* Work instructions: Swap "GUI agent" for "desktop agent" throughout the data below, leaving every other word unchanged.

[Stored data entries]
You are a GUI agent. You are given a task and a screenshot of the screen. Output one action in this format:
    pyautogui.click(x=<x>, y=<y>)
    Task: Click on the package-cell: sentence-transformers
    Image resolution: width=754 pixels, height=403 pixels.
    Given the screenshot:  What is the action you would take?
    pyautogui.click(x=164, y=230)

* Problem solution:
You are a desktop agent. You are given a task and a screenshot of the screen. Output one action in this format:
    pyautogui.click(x=<x>, y=<y>)
    Task: Click on the package-cell: sentence-transformers
    Image resolution: width=754 pixels, height=403 pixels.
    Given the screenshot:  What is the action you would take?
    pyautogui.click(x=164, y=230)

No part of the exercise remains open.